* [学習課題]:
- 1) 台湾の高齢化に関する文書から、次の一文を英語に訳してください。「台湾の高齢化率は2025年に20.0%と予測されており、国家発展委員会は2025年以降、台湾が超高齢社会に突入するとの見解を示しています。」
- 2) 台湾の高齢化に関する文書によると、台湾の2022年の高齢化率17.5%という数値は、どの報告に基づいていますか。

* [文書抜粋]:
####################
2023年11月13日 台湾銀髪金融論壇(Aging Finance Forum)2023
台湾・台北市で開催のAging Finance Forumの基調講演者に招かれ、4年ぶりに台湾で講演します。講演タイトルは「日本のシニア市場:高齢化をビジネスに変える方法」です。
日本のメディアで報道される台湾のニュースは、中国による台湾有事の話題が多いですが、実は日本以上に少子化が進んでおり、社会の高齢化への危機感が高まっています。
台湾の高齢化率はどの程度か?
台湾の高齢化率は2022年で17.5%となっています。この数値は、2022年8月に台湾の国家発展委員会が発表した最新の人口推計報告によります。
2022年の日本の高齢化率は29.1%で世界一となっています。2023年も同じ数値です。
台湾の高齢化率は2025年に20.0%と予測されており、国家発展委員会は2025年以降、台湾が超高齢社会に突入するとの見解を示しています。
####################
* [提供データ]:
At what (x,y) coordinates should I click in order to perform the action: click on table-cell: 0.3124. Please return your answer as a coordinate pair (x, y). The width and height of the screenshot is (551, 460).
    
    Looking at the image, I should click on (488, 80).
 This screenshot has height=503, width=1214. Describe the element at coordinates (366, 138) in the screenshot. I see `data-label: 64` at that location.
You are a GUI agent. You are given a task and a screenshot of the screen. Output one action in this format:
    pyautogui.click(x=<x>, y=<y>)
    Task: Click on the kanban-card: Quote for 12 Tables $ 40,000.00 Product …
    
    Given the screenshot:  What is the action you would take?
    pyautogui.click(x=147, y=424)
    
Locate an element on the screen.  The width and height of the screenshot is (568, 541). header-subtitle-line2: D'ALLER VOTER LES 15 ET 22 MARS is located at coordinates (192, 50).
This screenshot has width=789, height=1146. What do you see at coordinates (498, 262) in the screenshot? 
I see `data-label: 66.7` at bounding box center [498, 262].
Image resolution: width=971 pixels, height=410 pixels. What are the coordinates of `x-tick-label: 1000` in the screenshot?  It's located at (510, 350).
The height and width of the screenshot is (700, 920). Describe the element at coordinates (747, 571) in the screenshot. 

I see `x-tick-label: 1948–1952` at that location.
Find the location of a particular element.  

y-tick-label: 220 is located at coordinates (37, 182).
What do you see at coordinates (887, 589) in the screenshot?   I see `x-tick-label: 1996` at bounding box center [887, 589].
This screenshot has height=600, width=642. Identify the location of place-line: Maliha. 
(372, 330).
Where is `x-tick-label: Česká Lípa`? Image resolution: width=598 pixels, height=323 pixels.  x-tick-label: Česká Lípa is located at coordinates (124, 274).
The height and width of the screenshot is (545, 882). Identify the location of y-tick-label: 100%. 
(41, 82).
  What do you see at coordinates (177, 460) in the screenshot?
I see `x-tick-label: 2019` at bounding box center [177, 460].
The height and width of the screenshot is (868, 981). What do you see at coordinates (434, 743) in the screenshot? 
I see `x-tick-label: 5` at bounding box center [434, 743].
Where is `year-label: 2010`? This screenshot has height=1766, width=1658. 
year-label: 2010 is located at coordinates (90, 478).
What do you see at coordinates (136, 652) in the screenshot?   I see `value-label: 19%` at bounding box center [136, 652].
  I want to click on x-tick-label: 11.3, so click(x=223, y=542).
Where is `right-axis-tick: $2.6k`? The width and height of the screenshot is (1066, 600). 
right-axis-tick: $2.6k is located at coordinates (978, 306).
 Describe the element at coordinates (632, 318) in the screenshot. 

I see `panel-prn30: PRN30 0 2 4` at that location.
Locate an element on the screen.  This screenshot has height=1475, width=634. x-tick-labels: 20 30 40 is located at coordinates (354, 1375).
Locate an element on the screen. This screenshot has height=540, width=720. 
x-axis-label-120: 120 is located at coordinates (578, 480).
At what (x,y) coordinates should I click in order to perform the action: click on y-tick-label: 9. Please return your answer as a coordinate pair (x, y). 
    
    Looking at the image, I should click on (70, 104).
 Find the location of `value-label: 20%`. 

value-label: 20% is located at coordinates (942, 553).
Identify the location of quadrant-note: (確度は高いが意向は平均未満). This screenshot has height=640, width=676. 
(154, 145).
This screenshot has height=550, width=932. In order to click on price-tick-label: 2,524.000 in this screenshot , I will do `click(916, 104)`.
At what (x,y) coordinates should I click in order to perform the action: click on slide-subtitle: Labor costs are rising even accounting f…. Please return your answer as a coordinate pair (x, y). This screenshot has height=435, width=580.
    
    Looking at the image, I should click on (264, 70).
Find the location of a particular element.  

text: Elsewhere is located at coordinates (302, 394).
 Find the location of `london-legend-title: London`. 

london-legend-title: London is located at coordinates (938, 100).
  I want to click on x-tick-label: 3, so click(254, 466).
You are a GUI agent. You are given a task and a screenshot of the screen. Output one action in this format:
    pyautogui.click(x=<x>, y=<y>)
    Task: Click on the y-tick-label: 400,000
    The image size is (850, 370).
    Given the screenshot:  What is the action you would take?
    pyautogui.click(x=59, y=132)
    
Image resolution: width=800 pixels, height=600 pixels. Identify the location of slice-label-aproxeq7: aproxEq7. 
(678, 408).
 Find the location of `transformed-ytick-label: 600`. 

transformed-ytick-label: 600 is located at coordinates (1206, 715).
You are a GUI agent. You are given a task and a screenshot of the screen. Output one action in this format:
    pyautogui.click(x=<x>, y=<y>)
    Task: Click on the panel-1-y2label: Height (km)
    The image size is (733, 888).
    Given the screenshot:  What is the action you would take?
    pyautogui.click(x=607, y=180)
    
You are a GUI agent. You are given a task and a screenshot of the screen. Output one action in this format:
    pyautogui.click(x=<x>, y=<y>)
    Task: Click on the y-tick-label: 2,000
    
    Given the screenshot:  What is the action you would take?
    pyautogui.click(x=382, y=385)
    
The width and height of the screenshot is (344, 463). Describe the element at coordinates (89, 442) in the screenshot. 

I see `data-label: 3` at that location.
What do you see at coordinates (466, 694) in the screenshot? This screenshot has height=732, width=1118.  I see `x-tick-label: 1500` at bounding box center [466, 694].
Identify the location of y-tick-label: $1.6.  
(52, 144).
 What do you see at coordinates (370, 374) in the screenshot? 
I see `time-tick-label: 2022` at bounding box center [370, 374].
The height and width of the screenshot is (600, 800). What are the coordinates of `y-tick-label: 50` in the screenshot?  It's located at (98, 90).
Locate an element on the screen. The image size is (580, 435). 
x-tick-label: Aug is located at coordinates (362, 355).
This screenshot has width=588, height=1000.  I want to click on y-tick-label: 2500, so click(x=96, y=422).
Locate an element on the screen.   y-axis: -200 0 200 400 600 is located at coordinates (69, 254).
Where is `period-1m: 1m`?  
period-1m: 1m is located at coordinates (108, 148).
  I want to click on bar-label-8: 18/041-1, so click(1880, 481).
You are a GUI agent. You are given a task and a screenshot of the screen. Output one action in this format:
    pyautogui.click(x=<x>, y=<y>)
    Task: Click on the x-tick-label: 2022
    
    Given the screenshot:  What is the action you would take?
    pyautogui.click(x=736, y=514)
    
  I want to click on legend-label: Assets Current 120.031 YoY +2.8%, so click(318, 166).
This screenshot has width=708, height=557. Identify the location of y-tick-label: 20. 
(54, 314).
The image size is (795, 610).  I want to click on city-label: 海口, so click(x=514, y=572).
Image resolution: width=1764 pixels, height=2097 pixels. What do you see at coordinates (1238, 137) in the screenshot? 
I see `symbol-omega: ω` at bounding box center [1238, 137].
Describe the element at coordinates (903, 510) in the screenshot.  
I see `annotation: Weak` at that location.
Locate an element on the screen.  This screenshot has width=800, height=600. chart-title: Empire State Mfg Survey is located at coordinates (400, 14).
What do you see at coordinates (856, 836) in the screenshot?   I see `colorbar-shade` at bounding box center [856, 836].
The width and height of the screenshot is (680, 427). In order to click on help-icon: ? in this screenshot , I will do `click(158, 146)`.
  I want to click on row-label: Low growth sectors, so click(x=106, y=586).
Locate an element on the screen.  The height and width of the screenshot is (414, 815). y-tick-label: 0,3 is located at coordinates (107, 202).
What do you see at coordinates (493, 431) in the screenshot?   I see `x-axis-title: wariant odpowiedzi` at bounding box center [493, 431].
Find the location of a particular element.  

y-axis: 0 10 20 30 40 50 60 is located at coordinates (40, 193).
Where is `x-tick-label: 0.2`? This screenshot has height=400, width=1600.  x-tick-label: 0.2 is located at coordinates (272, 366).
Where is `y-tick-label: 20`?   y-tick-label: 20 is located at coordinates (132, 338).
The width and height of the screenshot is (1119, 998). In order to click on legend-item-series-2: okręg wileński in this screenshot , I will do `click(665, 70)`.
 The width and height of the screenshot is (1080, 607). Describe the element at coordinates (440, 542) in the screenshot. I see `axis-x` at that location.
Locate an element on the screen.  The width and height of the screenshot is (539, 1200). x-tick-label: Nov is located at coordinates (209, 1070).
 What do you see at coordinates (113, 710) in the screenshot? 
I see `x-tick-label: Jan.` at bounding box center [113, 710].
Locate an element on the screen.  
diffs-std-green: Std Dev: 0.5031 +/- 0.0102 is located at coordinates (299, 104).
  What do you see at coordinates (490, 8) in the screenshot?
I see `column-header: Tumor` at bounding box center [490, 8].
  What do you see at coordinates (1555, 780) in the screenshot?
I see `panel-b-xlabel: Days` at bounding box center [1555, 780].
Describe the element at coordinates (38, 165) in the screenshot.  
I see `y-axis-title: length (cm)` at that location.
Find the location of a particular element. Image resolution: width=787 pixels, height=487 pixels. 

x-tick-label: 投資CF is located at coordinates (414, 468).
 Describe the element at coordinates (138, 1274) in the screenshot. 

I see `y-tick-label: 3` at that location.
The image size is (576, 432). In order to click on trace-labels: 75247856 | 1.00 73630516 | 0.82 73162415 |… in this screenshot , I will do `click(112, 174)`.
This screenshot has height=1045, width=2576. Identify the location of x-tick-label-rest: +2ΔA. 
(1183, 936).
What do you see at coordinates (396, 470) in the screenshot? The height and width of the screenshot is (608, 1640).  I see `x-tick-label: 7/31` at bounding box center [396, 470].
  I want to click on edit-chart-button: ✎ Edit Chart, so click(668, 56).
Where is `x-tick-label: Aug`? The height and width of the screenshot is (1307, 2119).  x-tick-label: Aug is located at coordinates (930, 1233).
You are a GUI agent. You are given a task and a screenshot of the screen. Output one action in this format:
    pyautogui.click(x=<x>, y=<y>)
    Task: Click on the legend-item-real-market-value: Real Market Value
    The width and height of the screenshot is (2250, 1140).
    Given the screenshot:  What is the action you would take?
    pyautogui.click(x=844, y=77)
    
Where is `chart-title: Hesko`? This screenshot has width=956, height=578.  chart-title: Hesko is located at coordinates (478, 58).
####################
* [課題別解答]:
- 1) Taiwan's aging rate is projected to reach 20.0% in 2025, and the National Development Council has stated its view that Taiwan will enter a super-aged society from 2025 onward.

- 2) 台湾の国家発展委員会が2022年8月に発表した最新の人口推計報告に基づいています。